• [Exercise aim] Among the entries below, find the lines with the word "target" and copy them.

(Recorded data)
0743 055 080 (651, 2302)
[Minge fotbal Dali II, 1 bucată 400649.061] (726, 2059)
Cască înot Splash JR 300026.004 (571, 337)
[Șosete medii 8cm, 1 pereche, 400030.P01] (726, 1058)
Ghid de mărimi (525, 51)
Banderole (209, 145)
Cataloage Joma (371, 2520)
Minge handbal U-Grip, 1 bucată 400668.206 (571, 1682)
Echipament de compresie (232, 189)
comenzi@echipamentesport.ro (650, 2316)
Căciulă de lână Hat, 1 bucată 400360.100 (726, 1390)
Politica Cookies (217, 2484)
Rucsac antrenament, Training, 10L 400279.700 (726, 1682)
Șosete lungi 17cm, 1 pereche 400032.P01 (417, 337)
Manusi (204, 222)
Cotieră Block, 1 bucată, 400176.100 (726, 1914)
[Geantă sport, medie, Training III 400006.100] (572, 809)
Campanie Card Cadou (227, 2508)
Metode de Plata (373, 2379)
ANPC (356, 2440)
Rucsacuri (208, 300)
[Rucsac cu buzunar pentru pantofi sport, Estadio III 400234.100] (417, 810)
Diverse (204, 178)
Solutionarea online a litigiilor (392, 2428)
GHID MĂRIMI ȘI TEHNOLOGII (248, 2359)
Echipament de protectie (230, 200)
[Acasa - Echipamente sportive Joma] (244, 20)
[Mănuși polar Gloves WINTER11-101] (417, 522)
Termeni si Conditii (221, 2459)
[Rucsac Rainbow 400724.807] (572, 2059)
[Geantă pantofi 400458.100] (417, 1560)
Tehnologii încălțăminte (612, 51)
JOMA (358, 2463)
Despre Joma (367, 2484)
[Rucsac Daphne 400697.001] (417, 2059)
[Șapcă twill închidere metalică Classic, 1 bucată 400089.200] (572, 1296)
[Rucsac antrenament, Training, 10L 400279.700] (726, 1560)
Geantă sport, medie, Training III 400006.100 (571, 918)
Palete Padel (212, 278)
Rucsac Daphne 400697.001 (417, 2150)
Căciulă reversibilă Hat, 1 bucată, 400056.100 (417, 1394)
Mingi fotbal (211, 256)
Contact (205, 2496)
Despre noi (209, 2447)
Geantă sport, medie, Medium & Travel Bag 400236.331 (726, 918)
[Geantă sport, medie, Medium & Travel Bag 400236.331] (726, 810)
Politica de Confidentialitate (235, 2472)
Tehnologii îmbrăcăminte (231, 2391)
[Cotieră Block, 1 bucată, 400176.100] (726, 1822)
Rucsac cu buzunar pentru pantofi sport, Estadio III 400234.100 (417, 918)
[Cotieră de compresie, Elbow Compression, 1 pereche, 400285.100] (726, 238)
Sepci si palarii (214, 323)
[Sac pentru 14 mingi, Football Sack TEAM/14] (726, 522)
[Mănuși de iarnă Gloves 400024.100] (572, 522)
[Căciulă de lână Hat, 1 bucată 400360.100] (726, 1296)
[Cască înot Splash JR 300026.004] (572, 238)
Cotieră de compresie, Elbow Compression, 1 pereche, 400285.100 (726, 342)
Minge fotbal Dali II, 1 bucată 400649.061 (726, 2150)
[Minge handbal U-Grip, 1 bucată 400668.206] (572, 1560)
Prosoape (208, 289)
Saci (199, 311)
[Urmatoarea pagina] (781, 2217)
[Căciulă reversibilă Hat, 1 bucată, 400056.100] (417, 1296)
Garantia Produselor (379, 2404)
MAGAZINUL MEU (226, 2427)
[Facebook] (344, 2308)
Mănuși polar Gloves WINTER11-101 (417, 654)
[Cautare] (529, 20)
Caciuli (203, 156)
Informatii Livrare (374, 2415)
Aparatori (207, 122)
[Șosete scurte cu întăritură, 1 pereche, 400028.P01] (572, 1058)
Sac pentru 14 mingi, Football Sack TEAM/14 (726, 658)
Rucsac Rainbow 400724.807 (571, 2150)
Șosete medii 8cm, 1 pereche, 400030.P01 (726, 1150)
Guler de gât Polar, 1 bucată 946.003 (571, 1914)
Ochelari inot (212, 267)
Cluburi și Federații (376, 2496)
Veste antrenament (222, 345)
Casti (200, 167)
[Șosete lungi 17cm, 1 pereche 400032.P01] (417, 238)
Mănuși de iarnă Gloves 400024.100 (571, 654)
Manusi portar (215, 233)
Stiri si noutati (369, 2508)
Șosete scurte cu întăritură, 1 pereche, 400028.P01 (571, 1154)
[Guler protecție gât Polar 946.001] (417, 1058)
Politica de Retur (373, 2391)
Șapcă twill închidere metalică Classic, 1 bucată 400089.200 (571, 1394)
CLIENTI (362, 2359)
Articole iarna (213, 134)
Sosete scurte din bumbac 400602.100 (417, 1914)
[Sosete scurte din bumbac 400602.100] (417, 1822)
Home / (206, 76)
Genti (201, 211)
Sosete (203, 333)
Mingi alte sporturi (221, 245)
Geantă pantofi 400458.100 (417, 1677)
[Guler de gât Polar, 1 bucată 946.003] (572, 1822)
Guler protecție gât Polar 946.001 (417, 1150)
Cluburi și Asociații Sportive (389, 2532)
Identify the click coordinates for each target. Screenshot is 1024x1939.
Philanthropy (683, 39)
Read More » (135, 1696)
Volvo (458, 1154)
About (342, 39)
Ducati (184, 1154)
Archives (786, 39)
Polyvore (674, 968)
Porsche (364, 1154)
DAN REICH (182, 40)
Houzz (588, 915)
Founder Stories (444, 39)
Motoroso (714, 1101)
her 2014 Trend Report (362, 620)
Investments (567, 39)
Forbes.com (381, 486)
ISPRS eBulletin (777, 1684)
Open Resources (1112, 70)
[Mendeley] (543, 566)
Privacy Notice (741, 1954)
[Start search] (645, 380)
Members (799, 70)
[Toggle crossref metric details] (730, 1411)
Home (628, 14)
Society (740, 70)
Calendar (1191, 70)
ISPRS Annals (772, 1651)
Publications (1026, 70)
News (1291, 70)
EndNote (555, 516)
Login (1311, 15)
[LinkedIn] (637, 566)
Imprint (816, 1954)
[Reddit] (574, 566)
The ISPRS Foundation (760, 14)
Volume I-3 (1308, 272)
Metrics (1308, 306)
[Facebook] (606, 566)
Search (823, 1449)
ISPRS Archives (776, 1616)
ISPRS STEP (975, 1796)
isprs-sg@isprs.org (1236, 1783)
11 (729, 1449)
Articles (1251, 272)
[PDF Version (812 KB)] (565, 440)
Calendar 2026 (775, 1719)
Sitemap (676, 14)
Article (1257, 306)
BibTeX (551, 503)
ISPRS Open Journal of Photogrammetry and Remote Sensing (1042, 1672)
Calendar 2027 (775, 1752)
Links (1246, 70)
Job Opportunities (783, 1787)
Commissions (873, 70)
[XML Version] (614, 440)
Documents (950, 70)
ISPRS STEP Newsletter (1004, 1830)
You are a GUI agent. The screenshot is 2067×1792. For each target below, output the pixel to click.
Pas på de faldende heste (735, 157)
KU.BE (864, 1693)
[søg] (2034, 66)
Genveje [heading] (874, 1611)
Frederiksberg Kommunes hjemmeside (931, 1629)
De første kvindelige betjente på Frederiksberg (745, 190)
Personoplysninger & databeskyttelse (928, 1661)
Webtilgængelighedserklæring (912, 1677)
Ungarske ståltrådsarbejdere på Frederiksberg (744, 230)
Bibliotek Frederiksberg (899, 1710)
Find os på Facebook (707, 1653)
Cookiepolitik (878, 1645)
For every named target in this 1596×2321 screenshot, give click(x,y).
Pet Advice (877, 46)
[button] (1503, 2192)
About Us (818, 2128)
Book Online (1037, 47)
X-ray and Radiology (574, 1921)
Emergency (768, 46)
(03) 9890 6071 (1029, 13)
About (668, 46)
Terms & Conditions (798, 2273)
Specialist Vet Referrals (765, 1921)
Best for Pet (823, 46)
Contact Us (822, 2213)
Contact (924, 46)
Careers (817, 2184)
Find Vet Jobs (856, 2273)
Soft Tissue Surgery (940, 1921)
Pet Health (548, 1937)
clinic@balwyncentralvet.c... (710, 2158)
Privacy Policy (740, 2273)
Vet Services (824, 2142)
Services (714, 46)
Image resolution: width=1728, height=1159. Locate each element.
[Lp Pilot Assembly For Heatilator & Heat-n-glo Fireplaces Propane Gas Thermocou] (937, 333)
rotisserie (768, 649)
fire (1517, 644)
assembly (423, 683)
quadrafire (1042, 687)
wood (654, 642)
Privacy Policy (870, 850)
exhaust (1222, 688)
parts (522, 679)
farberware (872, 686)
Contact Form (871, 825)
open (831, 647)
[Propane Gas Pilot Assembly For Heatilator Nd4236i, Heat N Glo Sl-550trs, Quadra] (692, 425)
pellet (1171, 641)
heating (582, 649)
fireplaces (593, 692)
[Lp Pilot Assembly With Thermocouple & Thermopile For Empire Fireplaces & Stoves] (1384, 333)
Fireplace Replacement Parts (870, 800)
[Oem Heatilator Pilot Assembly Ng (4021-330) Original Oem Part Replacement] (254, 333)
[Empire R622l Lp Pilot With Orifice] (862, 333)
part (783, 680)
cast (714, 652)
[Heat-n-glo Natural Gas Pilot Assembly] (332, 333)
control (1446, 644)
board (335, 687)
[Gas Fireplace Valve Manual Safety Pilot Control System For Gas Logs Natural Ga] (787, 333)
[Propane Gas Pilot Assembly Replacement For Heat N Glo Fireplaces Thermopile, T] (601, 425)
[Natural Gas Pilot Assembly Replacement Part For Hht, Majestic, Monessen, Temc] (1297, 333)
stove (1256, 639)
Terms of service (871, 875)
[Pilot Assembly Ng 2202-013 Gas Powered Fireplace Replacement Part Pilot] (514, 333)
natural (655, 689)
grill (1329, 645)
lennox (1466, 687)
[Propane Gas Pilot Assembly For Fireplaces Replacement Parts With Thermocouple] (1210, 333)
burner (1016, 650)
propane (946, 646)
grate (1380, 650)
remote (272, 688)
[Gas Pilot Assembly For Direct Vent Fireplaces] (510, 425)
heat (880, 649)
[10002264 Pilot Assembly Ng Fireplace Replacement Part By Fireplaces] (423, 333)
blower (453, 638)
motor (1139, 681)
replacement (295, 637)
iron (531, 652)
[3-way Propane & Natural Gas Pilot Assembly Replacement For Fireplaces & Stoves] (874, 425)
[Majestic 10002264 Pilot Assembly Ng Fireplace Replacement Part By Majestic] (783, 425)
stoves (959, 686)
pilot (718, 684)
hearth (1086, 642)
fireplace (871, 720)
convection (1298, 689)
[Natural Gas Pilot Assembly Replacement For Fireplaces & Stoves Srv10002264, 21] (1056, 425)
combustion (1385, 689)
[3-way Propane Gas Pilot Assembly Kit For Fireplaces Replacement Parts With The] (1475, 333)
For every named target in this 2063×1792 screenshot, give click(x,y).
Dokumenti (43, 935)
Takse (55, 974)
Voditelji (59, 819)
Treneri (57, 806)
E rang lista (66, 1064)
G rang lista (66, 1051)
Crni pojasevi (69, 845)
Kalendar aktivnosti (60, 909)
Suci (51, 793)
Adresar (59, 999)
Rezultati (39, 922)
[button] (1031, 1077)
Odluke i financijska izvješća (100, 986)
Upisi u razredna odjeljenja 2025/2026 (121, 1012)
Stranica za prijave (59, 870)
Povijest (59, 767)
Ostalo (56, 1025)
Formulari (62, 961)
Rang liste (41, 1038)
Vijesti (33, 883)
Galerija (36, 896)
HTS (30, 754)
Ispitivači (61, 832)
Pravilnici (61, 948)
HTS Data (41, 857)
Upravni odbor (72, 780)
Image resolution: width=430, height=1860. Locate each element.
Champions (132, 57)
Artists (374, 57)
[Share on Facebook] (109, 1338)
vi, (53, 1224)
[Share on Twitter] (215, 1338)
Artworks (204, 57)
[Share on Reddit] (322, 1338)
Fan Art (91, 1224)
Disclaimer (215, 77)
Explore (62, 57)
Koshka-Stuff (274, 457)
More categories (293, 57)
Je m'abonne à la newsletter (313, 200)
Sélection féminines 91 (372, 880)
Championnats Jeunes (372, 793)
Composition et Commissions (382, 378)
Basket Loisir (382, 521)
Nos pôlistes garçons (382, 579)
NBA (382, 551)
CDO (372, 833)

• [Response area]
Identify the click coordinates for each target. Screenshot is 1024x1939.
You are a GUI agent. The screenshot is 2067×1792. For each target below, output the pixel to click.
For every named target in this 1596×2321 screenshot, give click(x,y).
For every named target in this 2063×1792 screenshot, give click(x,y).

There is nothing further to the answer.